Task brief: Render every line of the listing below as a JSON list of strings, one string per line, with blank lines left out.

Data in this exercise:
* start *

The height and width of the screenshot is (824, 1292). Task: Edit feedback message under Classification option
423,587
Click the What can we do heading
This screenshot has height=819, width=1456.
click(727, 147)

* end *

Output of the exercise:
[
  "The height and width of the screenshot is (824, 1292). Task: Edit feedback message under Classification option",
  "423,587",
  "Click the What can we do heading",
  "This screenshot has height=819, width=1456.",
  "click(727, 147)"
]